Order Ingestion Idempotency
Pub/Sub guarantees at-least-once delivery, meaning the same order creation message may be delivered multiple times. The order ingestion handler includes an idempotency guard:
firestore.runTransaction(transaction -> {
DocumentSnapshot doc = transaction.get(orderRef).get();
if (doc.exists()) {
OrderStatus currentStatus = /* get status from doc */;
if (currentStatus != PENDING && currentStatus != UNSPECIFIED) {
return null; // Do not overwrite — order already processed
}
}
Order order = /* build order with PENDING status */;
transaction.set(orderRef, FirestoreMapper.toMap(order));
return order;
});
This prevents a redelivered message from resetting an ASSIGNED order back to PENDING, which would cause it to be re-assigned and potentially create duplicate missions.

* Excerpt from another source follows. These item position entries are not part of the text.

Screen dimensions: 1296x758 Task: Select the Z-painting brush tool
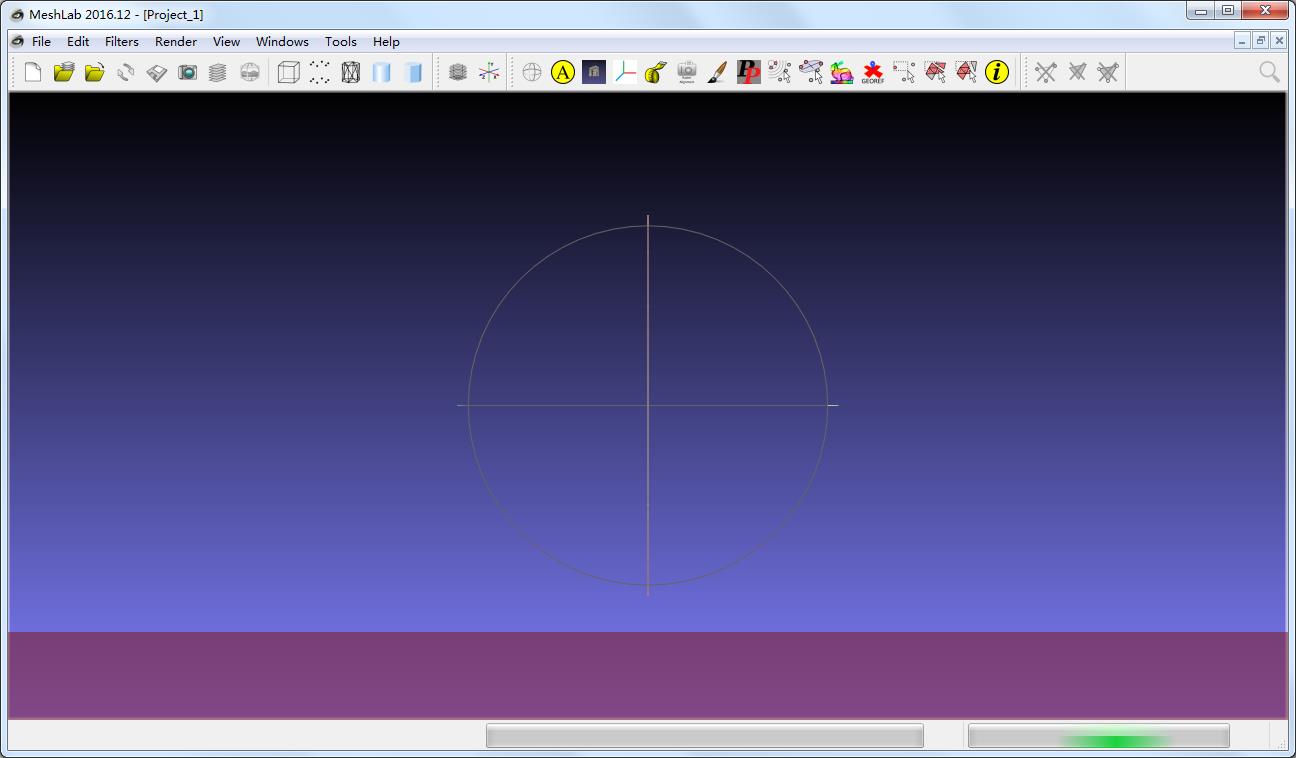tap(716, 71)
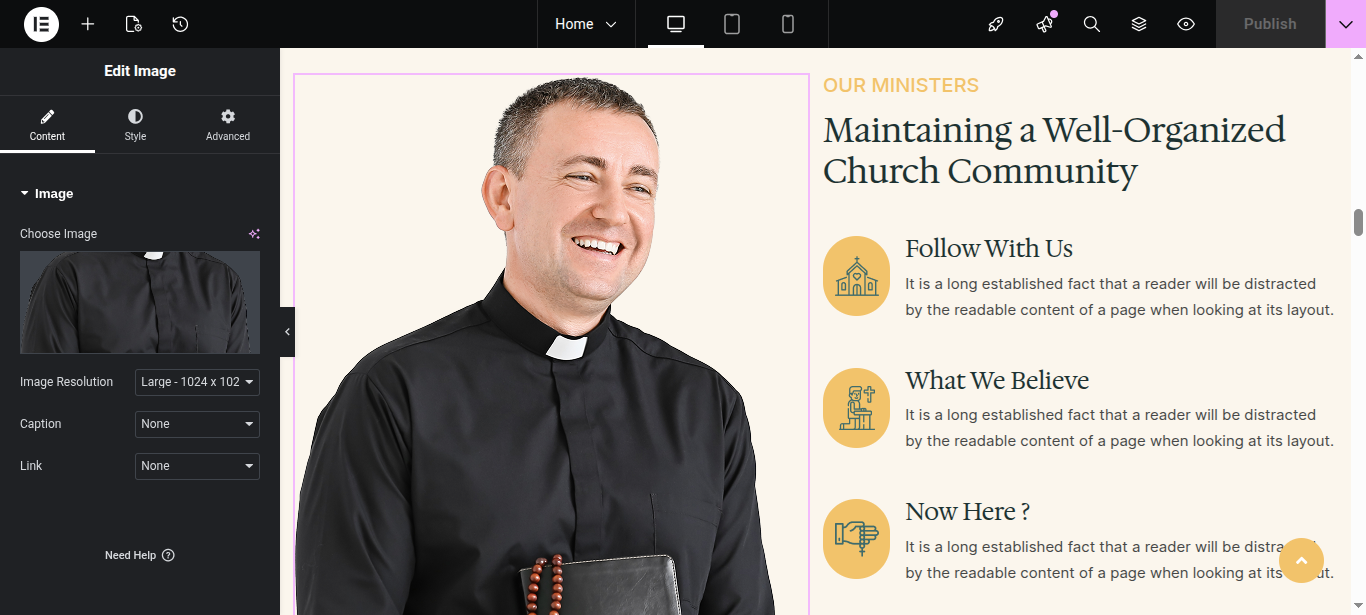The height and width of the screenshot is (615, 1366).
Task: Expand the Publish options arrow
Action: click(x=1345, y=24)
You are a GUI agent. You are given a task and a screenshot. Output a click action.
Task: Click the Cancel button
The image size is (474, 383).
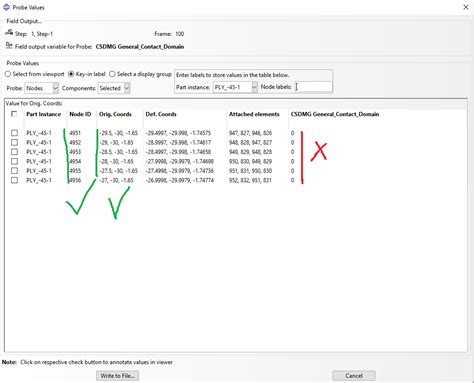(x=354, y=376)
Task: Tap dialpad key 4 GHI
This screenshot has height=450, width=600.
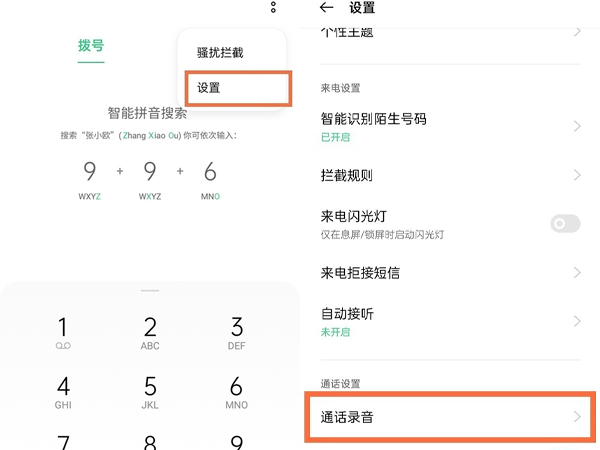Action: coord(63,392)
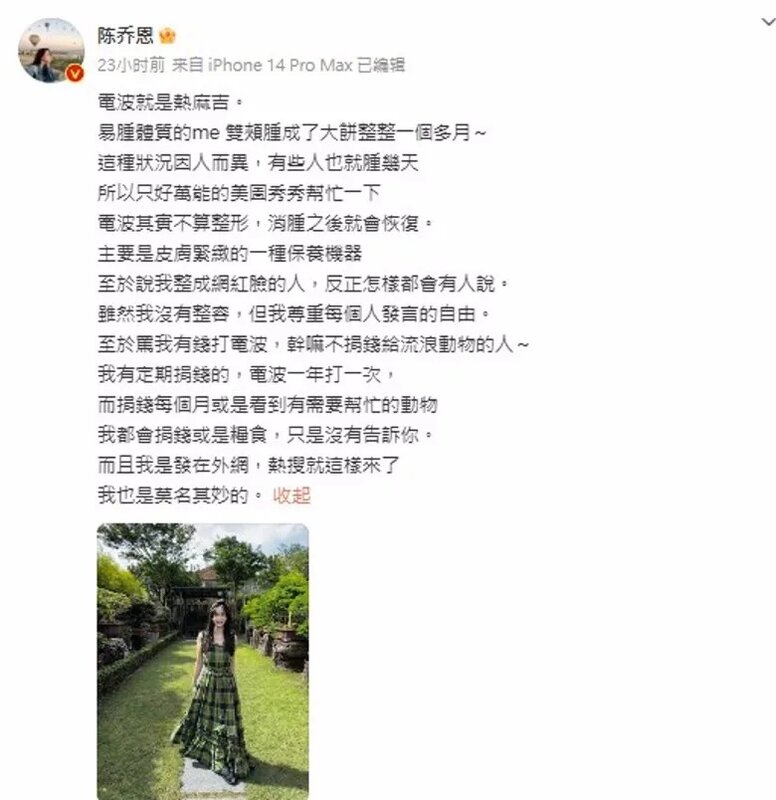The image size is (776, 800).
Task: Open the post options chevron menu
Action: click(767, 22)
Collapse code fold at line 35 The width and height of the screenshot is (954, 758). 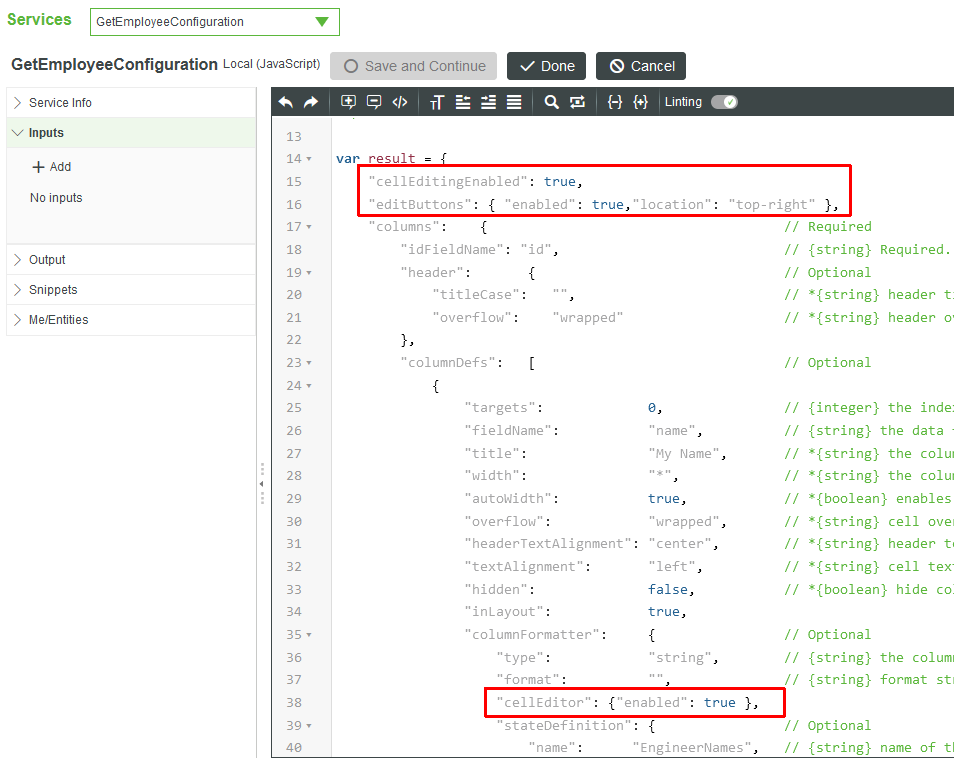click(x=309, y=635)

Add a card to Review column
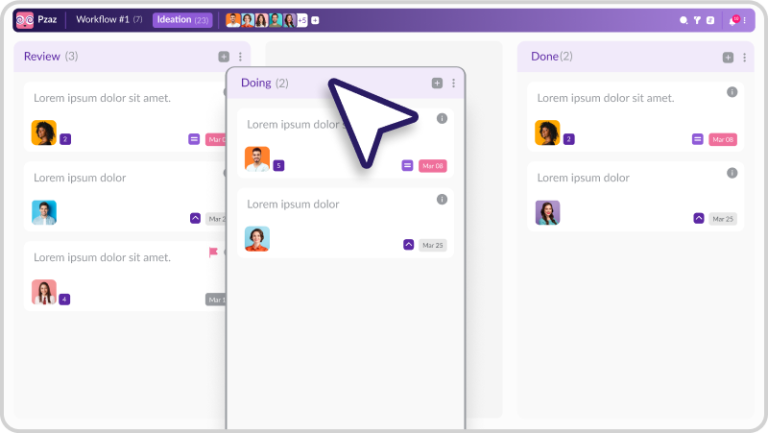pyautogui.click(x=224, y=57)
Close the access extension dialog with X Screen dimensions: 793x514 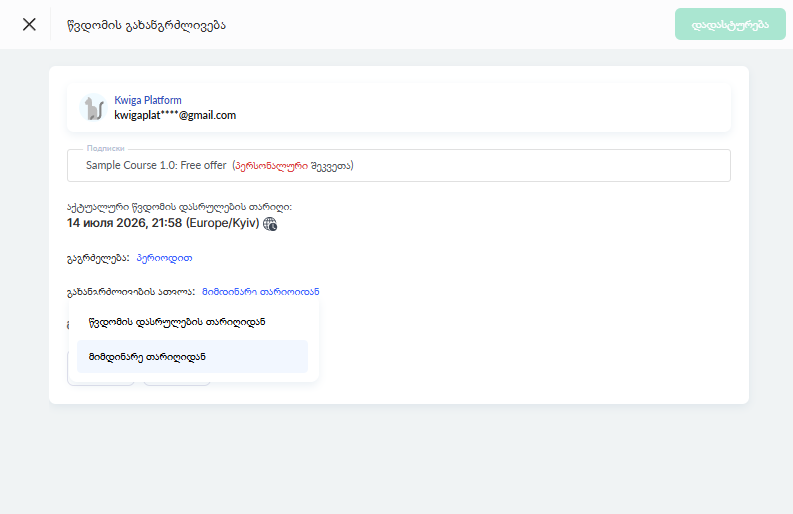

Protection Mechanisms Summary
| Mechanism | Location | Protection Provided |
|---|---|---|
| Firestore Transaction | FirestoreStateTransactionAdapter |
Atomic multi-document writes |
| Optimistic Concurrency | Firestore built-in | Automatic retry on contention |
| Write-time Validation | MissionAssignmentPolicy |
Status checks before assignment |
| Drone Status Guard | DronePolicy.canAcceptMission() |
Only IDLE drones can accept missions |
| Order Status Guard | MissionAssignmentPolicy |
Only PENDING orders can be assigned |
| Timestamp Ordering | runTelemetryUpdateTransaction |
Reject stale telemetry |
| Idempotency Guard | runOrderIngestionTransaction |
Prevent resetting processed orders |
Known Limitations and Future Improvements
-
Non-transactional snapshot acquisition: The snapshot queries for drones and orders are separate, non-transactional reads. State may change between the two queries. This is acceptable because write-time validation catches any inconsistencies, but a future
runSnapshotAcquisitionTransaction()could atomically read all entities. -
Unused session tracking: The
solvingSessionIdfield exists in protobuf definitions but is not yet implemented. It would allow marking entities as RESERVED/SOLVING during optimization, reducing wasted computation from overlapping cycles. -
No abandoned session cleanup: If an optimizer crashes mid-cycle, a TTL-based or heartbeat-based cleanup mechanism would be needed to release reserved entities.
Correctness guarantee: No race condition can cause incorrect data (double-assignment, lost orders). The system may waste computation on rejected decisions, but this is an acceptable trade-off for simplicity and reliability.